Stored data
····················

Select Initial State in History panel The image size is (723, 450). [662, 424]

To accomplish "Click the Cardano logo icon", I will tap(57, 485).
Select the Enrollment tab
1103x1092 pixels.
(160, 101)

····················

### Exercise goal
Beginning with the first line above, transcribe all of the data exactly.

### Task response
Select Initial State in History panel The image size is (723, 450). [662, 424]

To accomplish "Click the Cardano logo icon", I will tap(57, 485).
Select the Enrollment tab
1103x1092 pixels.
(160, 101)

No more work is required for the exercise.